Mesmo quando ele descobriu que não precisaria de Bolsonaro para conquistar sua reeleição, deu uma entrevista ao fora da lei Paulo Figueiredo, que participou ativamente da tentativa de golpe de Estado entre 2022 e 2023. Neto do ditador João Baptista Figueiredo, que morreu em 1999, ele foi um dos alvos da Operação Tempus Veritatis, que investiga a tentativa de arrematar um golpe de Estado no Brasil para manter Jair Bolsonaro na presidência.
A participação é bem documentada pela Polícia Federal: Figueiredo leu na rádio Jovem Pan o manifesto golpista de oficiais da ativa das Forças Armadas e usou a rádio para “denunciar” generais que não aderiram ao golpe.
Na conversa, Nunes admitiu a possibilidade de impeachment do ministro do STF Alexandre de Moraes e disse se arrepender de ter defendido a obrigatoriedade da vacina durante a pandemia. Defendendo criminosos, Nunes já havia dito que o 8 de janeiro não foi uma intentona golpista.

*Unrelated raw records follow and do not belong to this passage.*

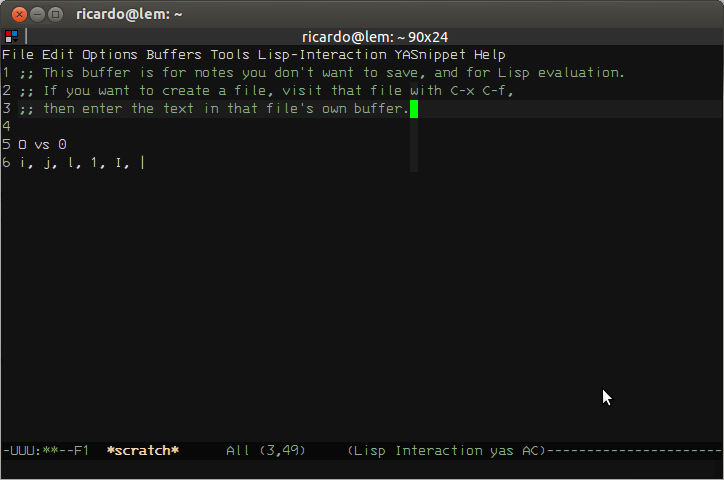Close the terminal window
Image resolution: width=724 pixels, height=480 pixels.
tap(19, 15)
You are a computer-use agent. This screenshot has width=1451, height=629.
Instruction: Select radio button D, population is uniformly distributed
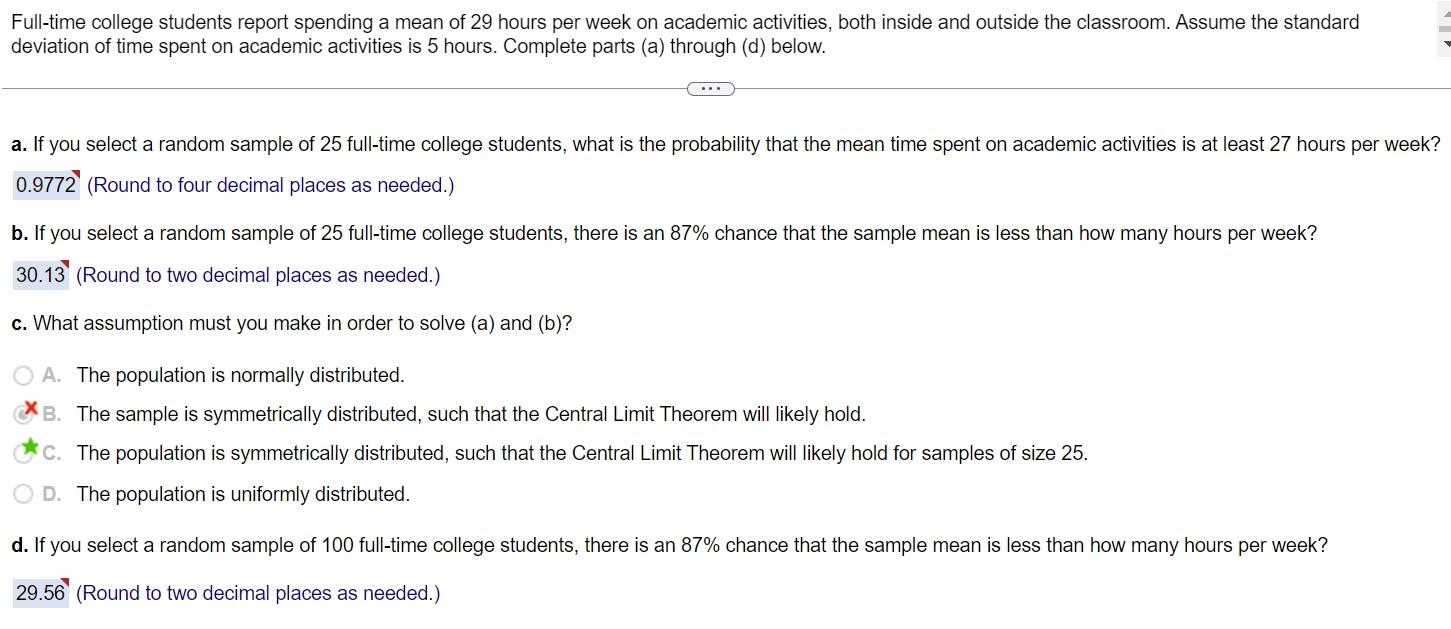pyautogui.click(x=22, y=493)
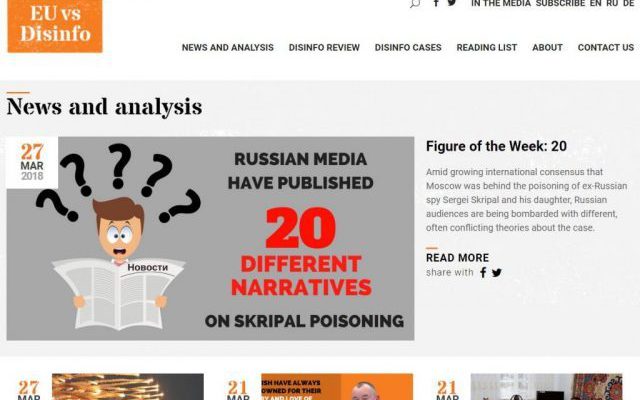This screenshot has width=640, height=400.
Task: Click the In The Media link
Action: pos(501,3)
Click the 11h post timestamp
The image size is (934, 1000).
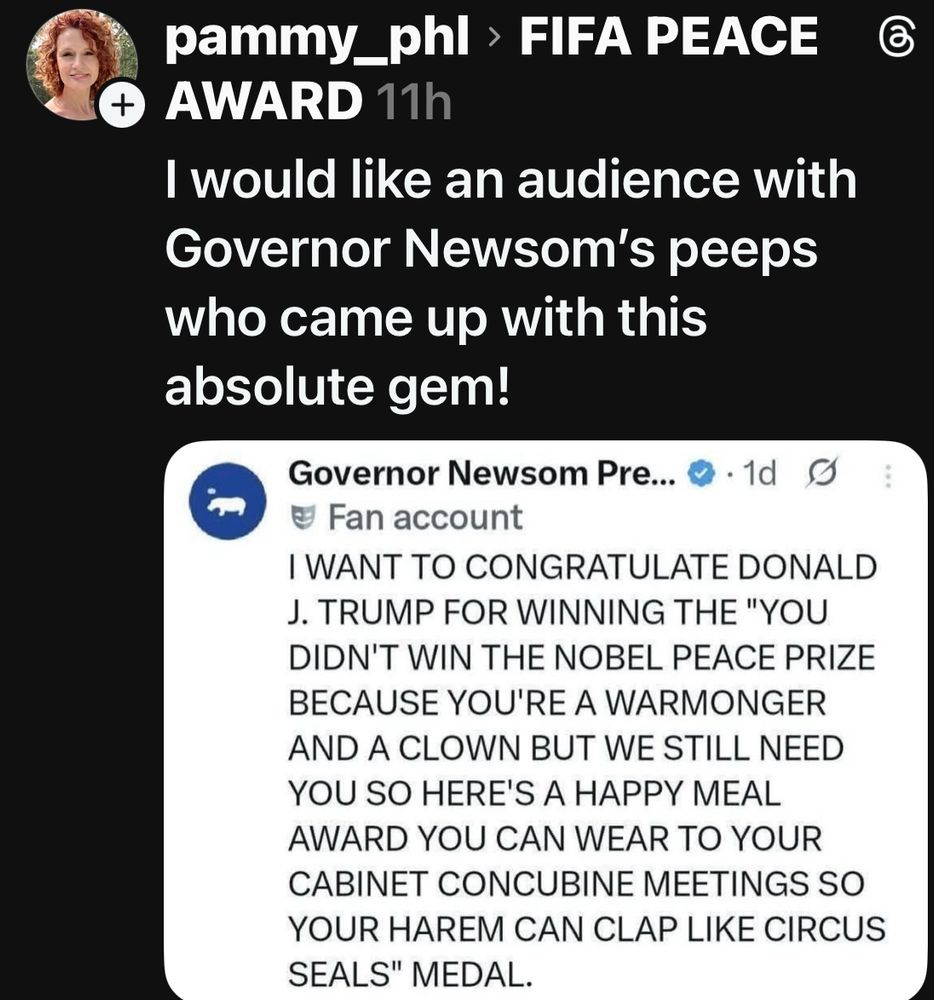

O curioso é que Marçal havia combinado uma conversa com o mesmo Figueiredo. Não aconteceu. A versão dos bolsonaristas é a de que Pablo disse preferir não falar sobre Alexandre de Moraes. O encontro minguou. Nunes, ao contrário de Marçal, fala.
Em quem serve a pecha de extremista?
Vira e mexe o candidato Guilherme Boulos (PSOL) precisa esclarecer os contos mentirosos sobre a sua história militante. Boulos, assim como o Movimento dos Trabalhadores Sem Teto não tomaram e não tomam a casa de ninguém. Lutam pelo combate à fome e por direitos essenciais que estão na Constituição Cidadã de 1988: a moradia digna e a função social da propriedade.
Para Guilherme Boulos ficar tão longe do centro quanto Ricardo Nunes de 2024, o Movimento dos Trabalhadores Sem-Teto já teria que ter, no mínimo, tentado explodir um caminhão-tanque no aeroporto de Brasília na véspera de Natal, como fez o bolsonarismo em 2022. Ainda, tentado abolir violentamente o Estado de direito democrático em 8 de janeiro de 2023. Quem, então, está fora da lei?
Antes de o debate do Flow podcast começar, Nunes e Marçal bateram boca aos gritos. O evento terminou com socos e sangue arrancado da cara entre os assessores dos candidatos. Palavras que fomentam a violência são atos de violência. E o que mais assusta é que Ricardo Nunes e Pablo Marçal guardam traços de delinquência em comum. A diferença é de escândalo: em um caso, fraude que tirava dinheiro de aposentados; no outro, fraude com as creches. Pablo Marçal e Ricardo Nunes são dois esquisitos que se ajudam com seus extremismos ameaçando a democracia.
Rafael Pepe Romano é bacharel em Direito, graduando em Ciências Sociais na FFLCH-USP e educador popular no Cursinho da FFLCH.